Bakir umutlar büyütürken sevmelerine, faili kaçak tecavüzler
gördüm ve yanmalarımda sönmeyen ateşler, birde hangi kapıyı çalsam kapanan
umutlar sonra yaralar yalnızlığım ah! Yaralar
Gün doğumları ve işçi ayak sesleri tescillese de yaşamı, ben
senden sonra hiç yaşamadım
Hiç aymadım, hiç konuşmadım ve bıkmadım hiç seni
beklemeleri yalnızlığım
Işıkları, ocakları ve umutları sönmüş nice adamlar, nice
kadınlar, aileler, insanlar gördüm sonra koşuşturan yalnızlıklar, birde senin
hiç gelmediğin, doğmadığın karanlığım, vah!
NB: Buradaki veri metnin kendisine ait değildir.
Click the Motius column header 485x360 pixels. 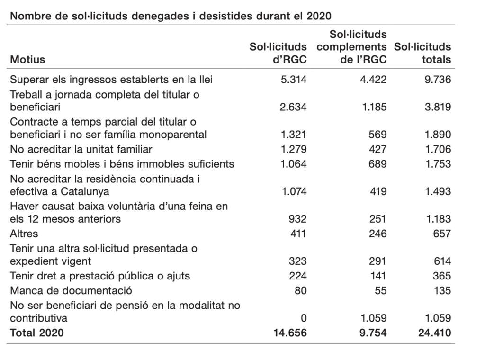(x=27, y=59)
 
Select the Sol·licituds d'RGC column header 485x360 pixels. (x=278, y=53)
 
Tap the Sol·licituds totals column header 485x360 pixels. (x=422, y=53)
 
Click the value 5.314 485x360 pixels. (x=294, y=80)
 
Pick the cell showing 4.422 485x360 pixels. (x=373, y=80)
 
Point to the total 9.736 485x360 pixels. (x=438, y=80)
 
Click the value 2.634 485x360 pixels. (x=293, y=107)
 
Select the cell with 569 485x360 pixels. (x=377, y=135)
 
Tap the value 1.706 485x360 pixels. (x=438, y=149)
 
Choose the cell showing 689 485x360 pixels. (x=377, y=164)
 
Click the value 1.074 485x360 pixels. (x=294, y=191)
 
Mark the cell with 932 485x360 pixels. (x=297, y=219)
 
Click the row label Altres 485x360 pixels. (x=24, y=234)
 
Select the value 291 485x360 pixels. (x=377, y=261)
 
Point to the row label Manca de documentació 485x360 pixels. (x=71, y=290)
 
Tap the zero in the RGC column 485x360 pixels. (x=304, y=318)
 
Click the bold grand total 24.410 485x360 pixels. (x=435, y=333)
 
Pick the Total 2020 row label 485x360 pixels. (x=37, y=333)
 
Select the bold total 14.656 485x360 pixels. (x=290, y=333)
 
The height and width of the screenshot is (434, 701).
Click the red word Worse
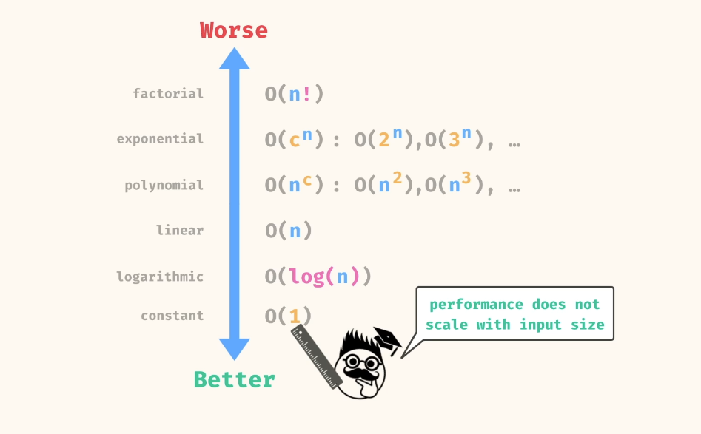(234, 30)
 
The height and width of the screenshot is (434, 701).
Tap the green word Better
(234, 380)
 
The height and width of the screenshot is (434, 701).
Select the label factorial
(168, 93)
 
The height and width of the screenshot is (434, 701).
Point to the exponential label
(160, 139)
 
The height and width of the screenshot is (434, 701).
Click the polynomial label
(164, 185)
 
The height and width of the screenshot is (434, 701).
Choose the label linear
(180, 230)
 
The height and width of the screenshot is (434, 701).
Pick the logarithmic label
(160, 277)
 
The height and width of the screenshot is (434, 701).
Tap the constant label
(172, 316)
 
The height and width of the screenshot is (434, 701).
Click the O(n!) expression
(294, 94)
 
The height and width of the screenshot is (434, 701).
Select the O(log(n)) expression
(318, 277)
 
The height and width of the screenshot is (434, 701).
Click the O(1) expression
(288, 316)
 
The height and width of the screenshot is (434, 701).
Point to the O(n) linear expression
(288, 231)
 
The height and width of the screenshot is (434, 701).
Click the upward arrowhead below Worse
(234, 59)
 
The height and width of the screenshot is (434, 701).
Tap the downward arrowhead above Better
(234, 349)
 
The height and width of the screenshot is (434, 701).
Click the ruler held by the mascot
(317, 357)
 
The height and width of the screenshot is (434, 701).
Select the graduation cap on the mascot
(387, 340)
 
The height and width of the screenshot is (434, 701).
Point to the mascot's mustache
(364, 374)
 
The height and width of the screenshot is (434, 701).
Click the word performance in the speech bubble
(476, 305)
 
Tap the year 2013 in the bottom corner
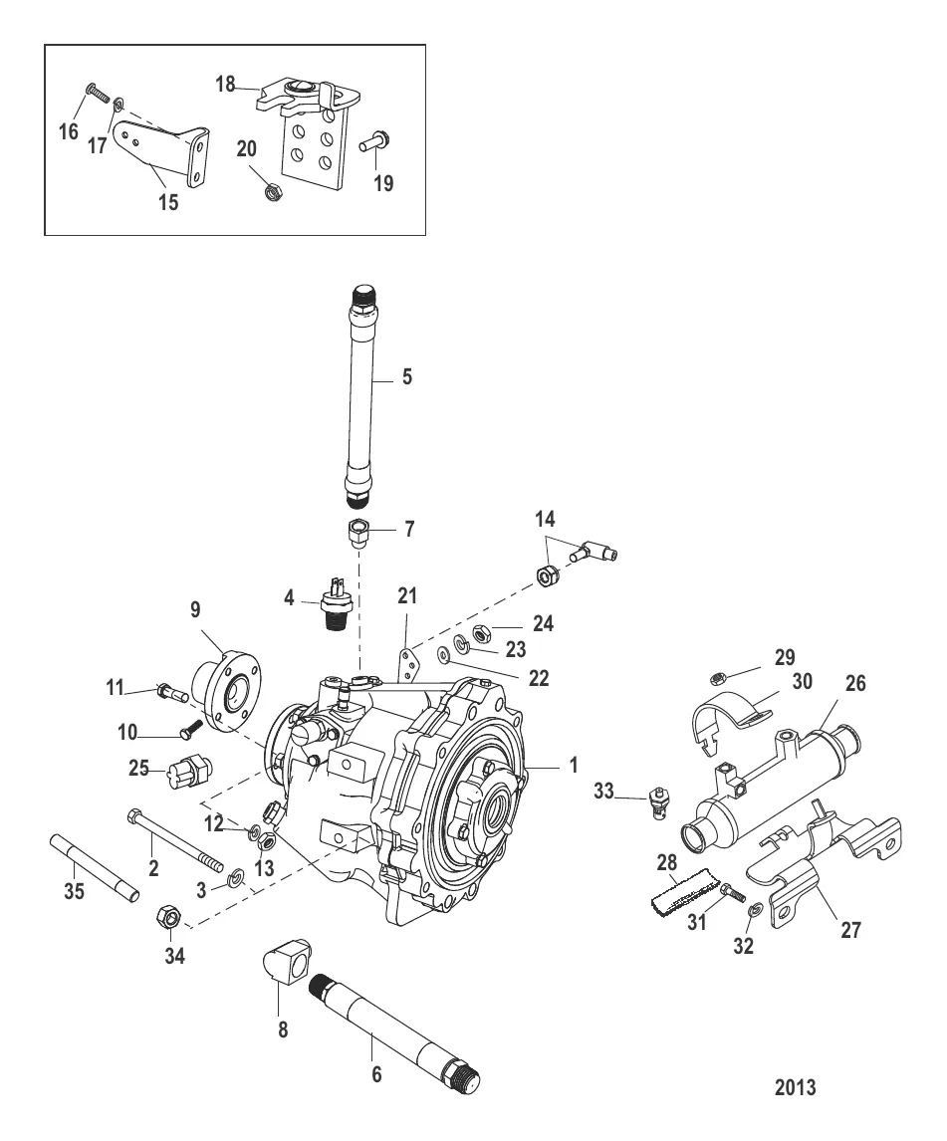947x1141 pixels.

Benim kül olmuş yalnızlığım
Bir sana inanmak istedim, inandım da, yanıldım, kaçtım da
kurtulamadım, yaşayamadım, ben bu ayrılığı, güneşi gelmeyen karanlığı
anlayamadım yalnızlığım
Sükûtu hayaller, ah! Bu yaban eller ve şu canım ömür yani
sensiz geçen ama senle olması istenen beklentiler, kanayan bir yaranın, bilesin
son çırpınışlarıdır yuh! Benim yalnızlığım
Tökezledikçe ve gördükçe acımasızlığını bilinmezlerin ve kim
vurduya giden ömrümün katillerinin alacağı olsun, senin de yalnızlığım son
gördüğün hal olsun halim sonra yaşayacağın ne varsa benim yanmalarımı yan,
birde küllerime karış,yeniden doğ yalnızlığım
Yaşa ki bilesin, birde hiç
gitmeyesin, ahiret nedir bilmeye, ölmeye, "sürüm sürüm sürünesin" diyeceğim ama
sürünmeye gör! Bil! Duy! İsterim halimi, bil ki çeken bilir, sevdanın arkasında
diz kıran, en mukaddes gecelerde el açan, Allah"a yalvaran yürekler işitir gün
gelmez, gece gitmez sancıları, karanlıkları, ayrılıkları, yalnızlıkları, ey!